New and emerging research continues to shed light on the role of adipocytes in the function and regulation of diverse metabolic processes. During this year’s ADA Diabetes Journal Symposium: Staying in Network—Adipocyte Communication in Regulation of Energy Balance, investigators will share findings from studies exploring adipocyte response to physiologic and metabolic cues.

The session will be held on Sunday, June 25, at 8:00 a.m. PT in Ballroom 6C-F of the San Diego Convention Center.

Jonathan Z. Long, PhD, Assistant Professor of Pathology at Stanford University, will describe research looking at signaling pathways in energy metabolism, including exercise-induced mediators of body adiposity.

“There is a significant interest in identifying blood-borne factors that mediate tissue crosstalk and function as molecular effectors of physical activity,” Dr.

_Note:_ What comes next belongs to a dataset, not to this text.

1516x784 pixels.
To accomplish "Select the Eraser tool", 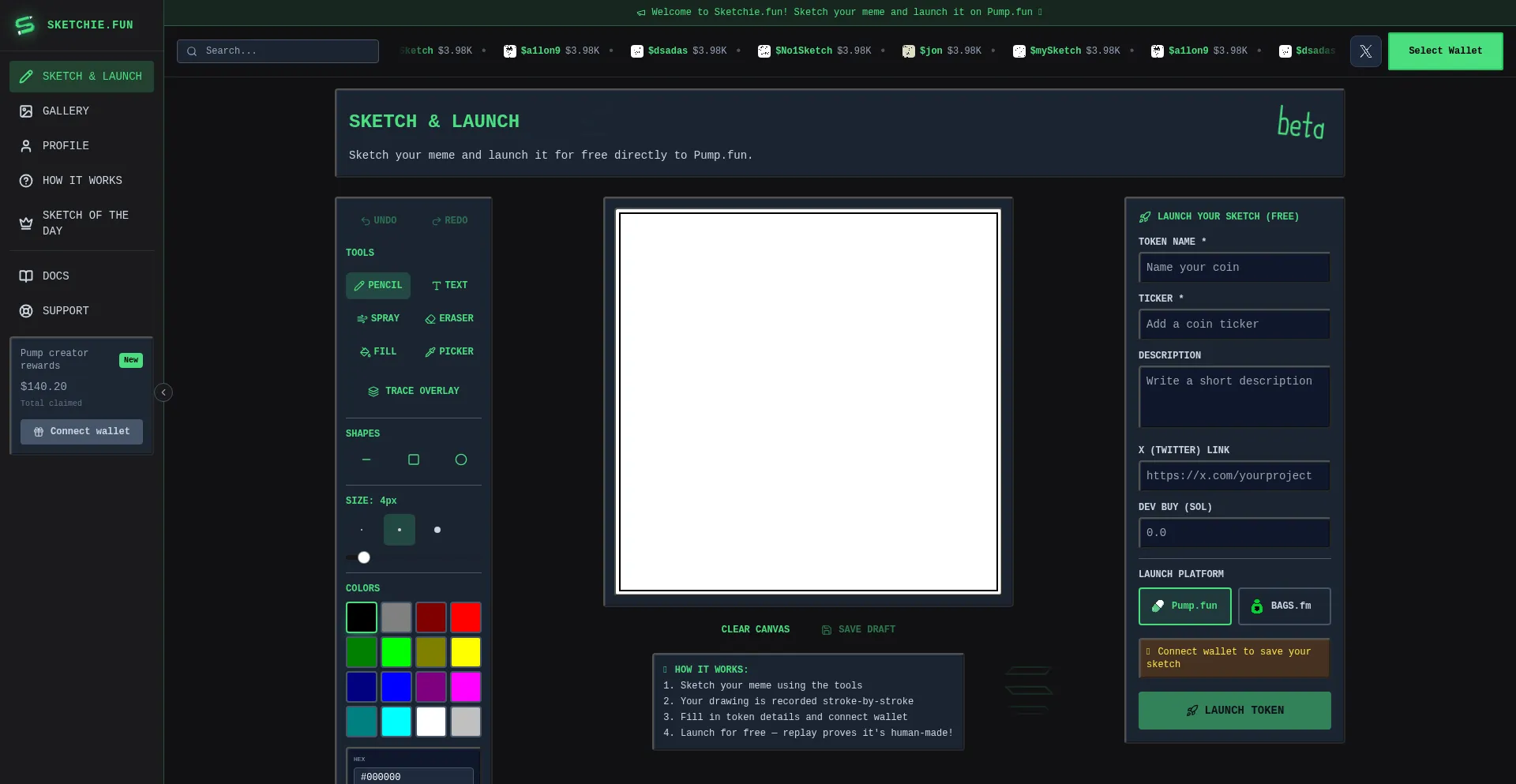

Long said. “Although past studies have focused on an individual molecule or cell type, the organism-wide secretome response to physical activity has not been evaluated.”

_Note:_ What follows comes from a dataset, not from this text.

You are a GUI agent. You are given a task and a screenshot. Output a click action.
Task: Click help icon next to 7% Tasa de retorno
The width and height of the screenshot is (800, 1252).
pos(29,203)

He and his colleagues used a cell-type-specific proteomic approach to generate a 21-cell-type, 10-tissue map of exercise training-regulated secretomes in mice. Their current dataset identifies more than 200 exercise training-regulated cell-type-secreted protein pairs, the majority of which have not been previously reported, he said.

Among their findings, they showed that Pdgfra-cre-labeled secretomes were the most responsive to exercise training. Dr. Long said the further identification of specific molecular effectors of physical activity may enable therapeutic and pharmacological “capture” of the cardiometabolic benefits of exercise.

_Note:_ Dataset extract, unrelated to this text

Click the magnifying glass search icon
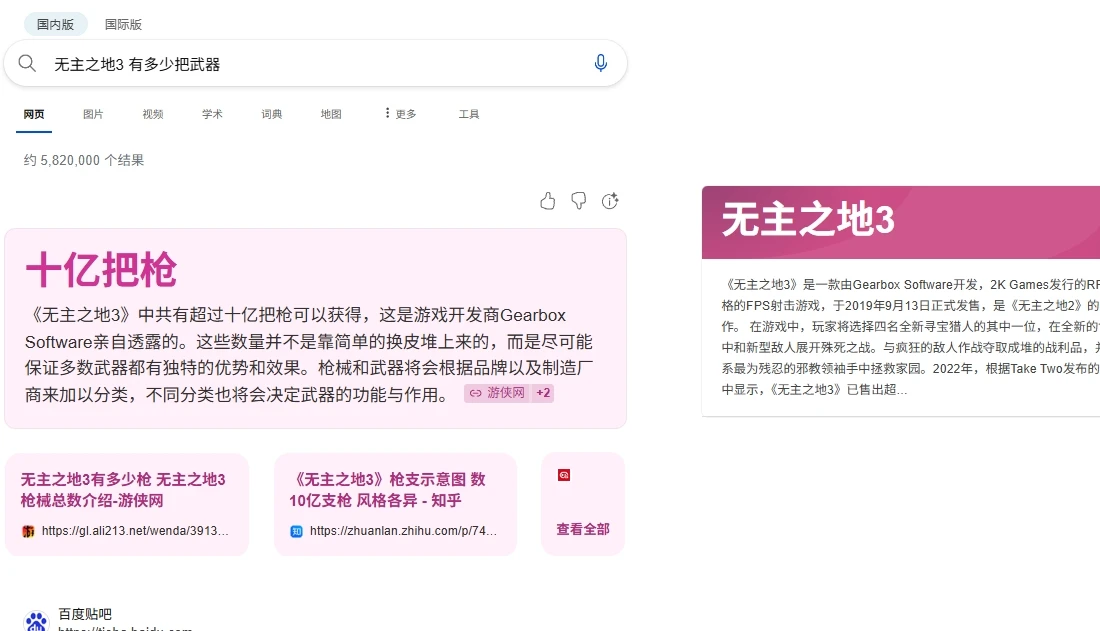 tap(27, 64)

Renata Pereira, PhD, Assistant Professor of Internal Medicine at the University of Iowa Fraternal Order of Eagles Diabetes Research Center, will discuss mitochondrial dynamics in adipose tissue biology and in the pathophysiology of diet-induced insulin resistance.

She will review findings from a study that compared data collected from mice lacking the mitochondrial fusion protein optic atrophy 1 (OPA1) specifically in brown adipocytes versus mice lacking OPA1 in both brown and white adipocytes.

“Our data showed that OPA1 deletion in brown adipocytes led to compensatory mechanisms that improved metabolic health and promoted resistance to diet-induced obesity and insulin resistance,” Dr. Pereira said.

Conversely, she noted that OPA1 deletion in both brown and white adipocytes resulted in lipodystrophy and impaired glucose homeostasis, primarily due to compromised lipid metabolism, increased inflammation, and white adipocyte senescence.

“OPA1 is crucial to regulate lipid storage and mobilization in white adipocytes, and its expression in white adipocytes is required for the compensatory mechanisms observed when OPA1 is downregulated exclusively in brown adipocytes, including browning of white adipocytes,” Dr. Pereira said. “These data indicate that inducing OPA1 expression in white adipocytes might improve adipose tissue function in the context of obesity, thereby attenuating diet-induced insulin resistance.”

James C. Lo, MD, PhD, Associate Professor of Medicine at Weill Cornell Medical College, will discuss research exploring inputs from outside and within the pancreas that might affect beta cell function and fate.

“We found that adipsin, a factor made by fat cells, can protect the insulin-producing beta cells. Our work also identifies different subsets of beta cells that may be critically lost and contribute to the development of diabetes,” Dr. Lo said. “Our findings inform on why beta cells could malfunction in type 2 diabetes. This could inform future therapies that limit beta cell loss that could prevent type 2 diabetes and/or its complications.”

Li Ye, PhD, Associate Professor in the Department of Neuroscience at Scripps Research, will discuss the role of somatosensory innervation of adipose tissues.